Stored records
## BEGIN

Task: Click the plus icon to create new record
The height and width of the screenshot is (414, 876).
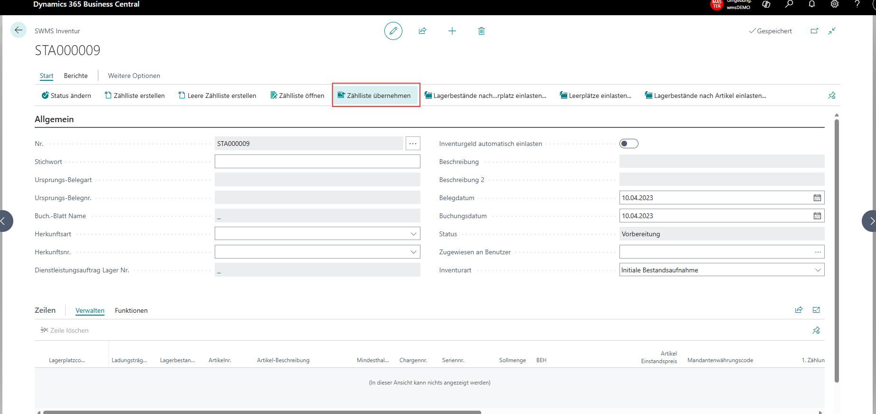Action: 452,31
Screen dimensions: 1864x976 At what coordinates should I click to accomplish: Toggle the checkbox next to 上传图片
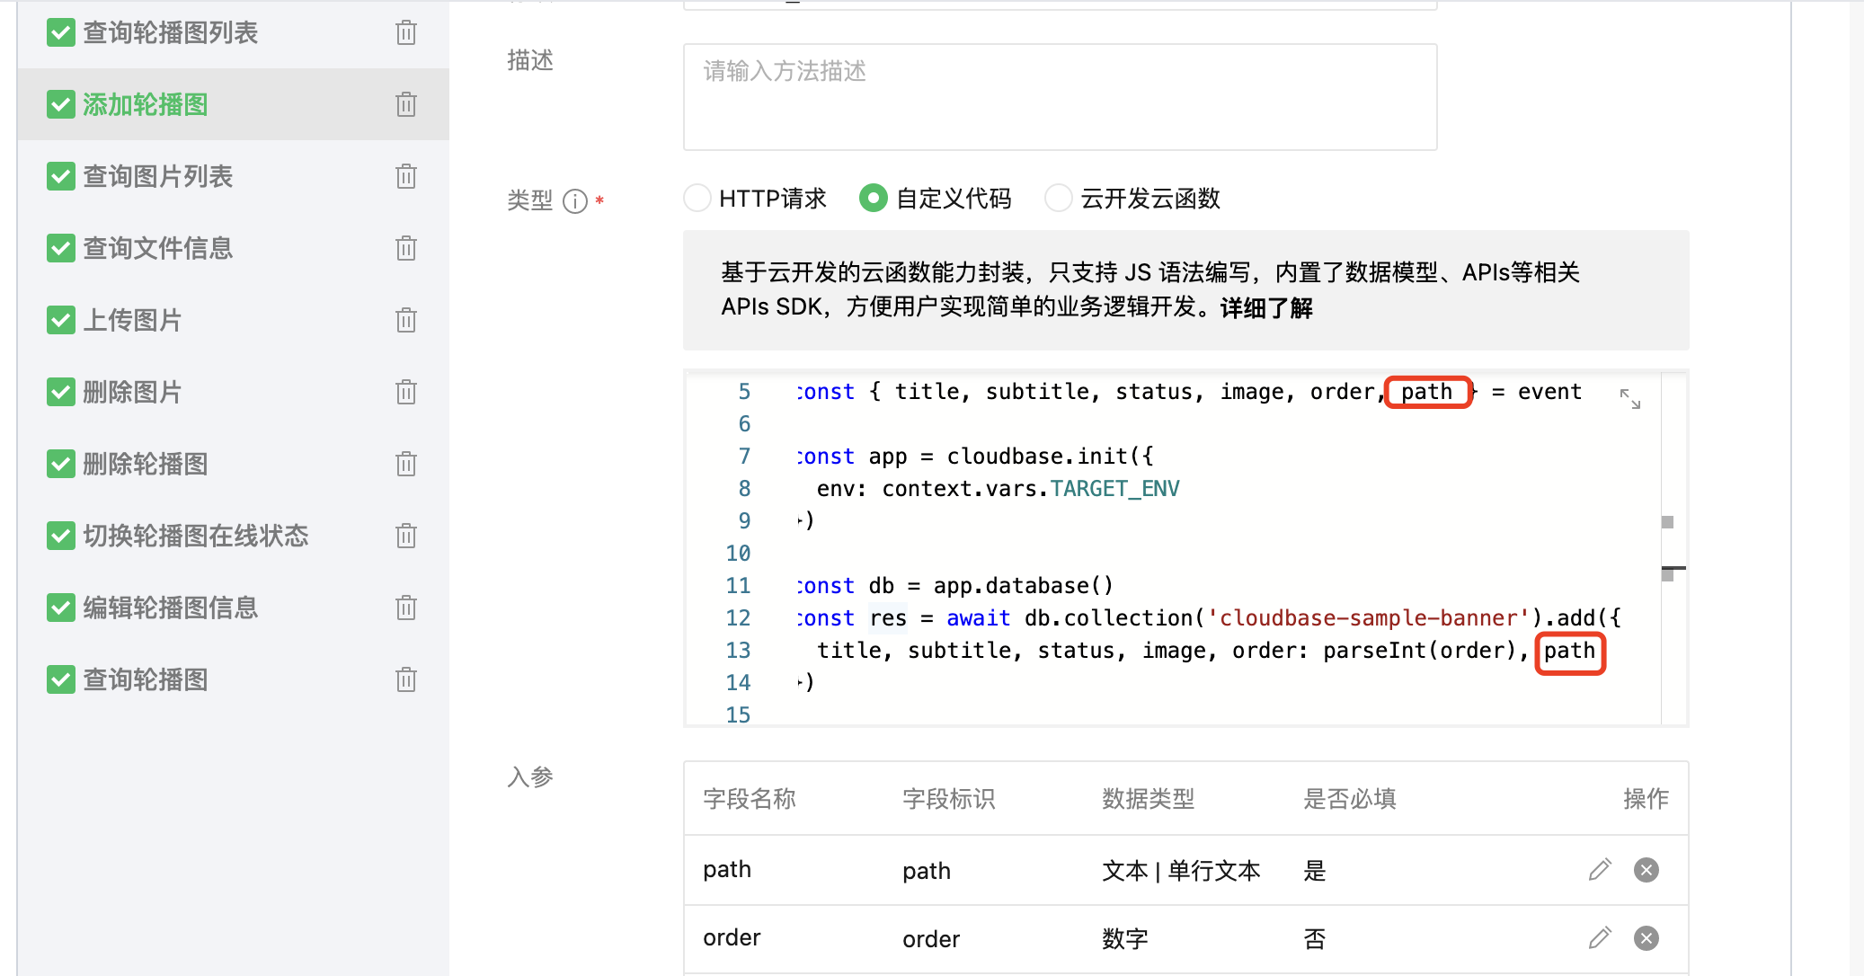tap(60, 320)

## END

### TASK GOAL
Convert the records above, from the line containing "Screen dimensions: 1864x976" through the end, into a JSON list of strings with one string per line and no blank lines. Leave the pictures out of the list.

### RESULT OF THIS TASK
[
  "Screen dimensions: 1864x976 At what coordinates should I click to accomplish: Toggle the checkbox next to 上传图片",
  "tap(60, 320)"
]